RAL Tier1 weekly operations castor 24/01/2011

From GridPP Wiki
Jump to: navigation, search

Operations News

  • Upgraded (and Quattorized) all remaining ATLAS disk servers to SL5 64 bit
  • Enabled checksums for ATLAS
  • Discussing merging of ATLAS disk pools at CERN
  • Tested TCP tuning on PreProd disk servers (Richard&Brian)
  • Migration CastorMon plot has been fixed for Gen
  • Logging to DLF from CMS now using UDP to see if this will fix the hanging disk server problem

Operations Issues

  • PreProd SRM is failing, the cause is still under investigation
  • A few hundred files on Gen instance in CanBeMigr status but the copy on tape already. Needs to have the status changed to Staged in GenStagerDB
  • PreProd DLF DB have had problems with partitions, fixed by Rich/Shaun
  • gdss498 into readonly mode in castor due to checksum errors, the cause was misconfiguration in puppet. Now back into read/write mode.

Blocking issues

  • Lack of production-class hardware running ORACLE 10g needs to be resolved prior to CASTOR for Facilities going into full production. Now being ordered.
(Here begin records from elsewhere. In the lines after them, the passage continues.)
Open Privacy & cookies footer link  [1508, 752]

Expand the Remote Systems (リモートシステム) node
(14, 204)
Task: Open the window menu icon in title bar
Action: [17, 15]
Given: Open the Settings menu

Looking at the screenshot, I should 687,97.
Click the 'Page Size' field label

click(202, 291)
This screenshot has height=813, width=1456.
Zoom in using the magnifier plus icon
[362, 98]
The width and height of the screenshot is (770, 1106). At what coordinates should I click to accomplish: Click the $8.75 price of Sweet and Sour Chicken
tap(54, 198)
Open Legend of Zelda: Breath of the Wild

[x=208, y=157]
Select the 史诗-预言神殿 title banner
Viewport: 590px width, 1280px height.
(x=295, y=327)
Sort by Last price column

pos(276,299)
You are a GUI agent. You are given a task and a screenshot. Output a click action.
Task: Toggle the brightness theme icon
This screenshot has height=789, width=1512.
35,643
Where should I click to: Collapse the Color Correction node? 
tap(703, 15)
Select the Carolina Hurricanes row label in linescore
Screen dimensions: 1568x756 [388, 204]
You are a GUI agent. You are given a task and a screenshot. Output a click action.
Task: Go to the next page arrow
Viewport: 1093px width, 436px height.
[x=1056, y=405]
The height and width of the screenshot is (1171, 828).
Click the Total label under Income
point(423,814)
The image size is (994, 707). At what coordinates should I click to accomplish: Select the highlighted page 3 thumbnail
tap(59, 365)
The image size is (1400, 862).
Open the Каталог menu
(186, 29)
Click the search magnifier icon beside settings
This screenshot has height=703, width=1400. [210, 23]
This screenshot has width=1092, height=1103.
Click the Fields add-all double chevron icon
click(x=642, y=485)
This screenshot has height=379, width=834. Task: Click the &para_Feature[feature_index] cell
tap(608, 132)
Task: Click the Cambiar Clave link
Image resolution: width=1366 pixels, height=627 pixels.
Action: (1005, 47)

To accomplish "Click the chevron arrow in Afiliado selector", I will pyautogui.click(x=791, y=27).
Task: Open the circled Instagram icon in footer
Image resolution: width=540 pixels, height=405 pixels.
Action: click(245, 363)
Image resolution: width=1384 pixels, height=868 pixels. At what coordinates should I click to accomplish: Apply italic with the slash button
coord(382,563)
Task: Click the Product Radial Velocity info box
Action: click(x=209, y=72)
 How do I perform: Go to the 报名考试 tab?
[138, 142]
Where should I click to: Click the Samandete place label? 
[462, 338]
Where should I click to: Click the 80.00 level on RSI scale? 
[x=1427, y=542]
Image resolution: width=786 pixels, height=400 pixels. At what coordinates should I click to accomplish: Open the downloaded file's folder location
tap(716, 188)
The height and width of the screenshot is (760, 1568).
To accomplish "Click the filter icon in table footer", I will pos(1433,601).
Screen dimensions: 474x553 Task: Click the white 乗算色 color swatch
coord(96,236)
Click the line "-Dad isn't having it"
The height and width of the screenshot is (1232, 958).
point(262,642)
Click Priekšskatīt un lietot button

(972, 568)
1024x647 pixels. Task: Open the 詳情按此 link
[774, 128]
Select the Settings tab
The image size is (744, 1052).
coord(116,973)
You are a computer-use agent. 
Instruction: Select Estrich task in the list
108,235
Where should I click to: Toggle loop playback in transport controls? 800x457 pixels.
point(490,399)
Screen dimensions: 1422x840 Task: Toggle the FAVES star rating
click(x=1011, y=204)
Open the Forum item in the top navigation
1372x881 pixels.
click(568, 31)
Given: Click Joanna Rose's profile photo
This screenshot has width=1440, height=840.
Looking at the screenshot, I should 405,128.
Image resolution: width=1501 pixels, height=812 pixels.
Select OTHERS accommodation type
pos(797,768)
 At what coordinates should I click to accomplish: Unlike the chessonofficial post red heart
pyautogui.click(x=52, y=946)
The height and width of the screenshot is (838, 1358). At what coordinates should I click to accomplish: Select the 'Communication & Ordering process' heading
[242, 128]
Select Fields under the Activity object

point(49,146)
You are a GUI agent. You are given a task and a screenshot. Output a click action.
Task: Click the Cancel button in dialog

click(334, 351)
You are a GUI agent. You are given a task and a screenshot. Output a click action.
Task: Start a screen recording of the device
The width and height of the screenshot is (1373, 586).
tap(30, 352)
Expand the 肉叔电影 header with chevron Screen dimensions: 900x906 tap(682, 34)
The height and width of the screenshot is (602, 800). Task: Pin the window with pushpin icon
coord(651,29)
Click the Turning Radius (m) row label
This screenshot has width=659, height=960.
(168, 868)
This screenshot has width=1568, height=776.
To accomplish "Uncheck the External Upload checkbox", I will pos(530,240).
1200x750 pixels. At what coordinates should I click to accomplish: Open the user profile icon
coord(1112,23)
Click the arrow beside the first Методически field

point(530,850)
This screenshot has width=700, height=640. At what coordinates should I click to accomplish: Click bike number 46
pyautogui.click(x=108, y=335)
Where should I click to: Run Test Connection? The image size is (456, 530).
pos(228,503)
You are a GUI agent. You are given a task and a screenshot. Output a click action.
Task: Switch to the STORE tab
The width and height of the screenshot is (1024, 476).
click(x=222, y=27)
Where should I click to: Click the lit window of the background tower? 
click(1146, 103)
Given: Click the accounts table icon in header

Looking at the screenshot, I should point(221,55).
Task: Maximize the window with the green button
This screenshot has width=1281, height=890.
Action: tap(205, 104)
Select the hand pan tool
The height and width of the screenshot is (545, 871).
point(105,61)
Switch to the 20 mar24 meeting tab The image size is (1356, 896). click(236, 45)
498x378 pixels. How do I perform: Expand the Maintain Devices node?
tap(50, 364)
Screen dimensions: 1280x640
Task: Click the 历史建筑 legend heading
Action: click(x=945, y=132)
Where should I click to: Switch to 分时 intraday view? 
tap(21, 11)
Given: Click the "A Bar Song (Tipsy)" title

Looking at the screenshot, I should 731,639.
Planned, Scheduled and Cancelled Interventions

Entries in/planned to go to GOCDB

Description Start End Type Affected VO(s) Lead by
Upgrade CASTOR ORACLE to 10.2.0.5 31/01/2011 08:00 31/01/2011 18:00 Downtime All MV
Update CMS disk servers to SL5 64bit 31/01/2011 08:00 01/02/2011 17:00 Downtime CMS MV
Point Quattorized disk servers to new puppetmaster 03/02/2011 09:00 03/02/2011 16:00 At-Risk All (except for Gen) MV

Advanced Planning

  • Upgrade Gen disk servers to SL5 64bit and Quattorize the remaining non-Quattorized disk servers
  • CASTOR certification and upgrade to 2.1.9-10 which incorporates:
    • fix for bad checksums being generated for incompletely transferred files
    • fix for gridftp-internal to support multiple service classes, enabling checksums for Gen
  • CASTOR certification and upgrade to 2.1.10 and upgrade of SRM to 2.10 which incorporates:
    • fix to report files on draining disk servers accessed by FTS to be NEARLINE not UNAVAILABLE
  • Upgrade the NS to 2.1.9

Staffing

  • Castor on Call person: Chris, Shaun (working hours: Thu,Fri)
  • Staff absence/out of the office:
    • Thu-Fri: Matt, Chris and Richard at Project Management Course, TCH
    • Thu-Fri: Shaun at DL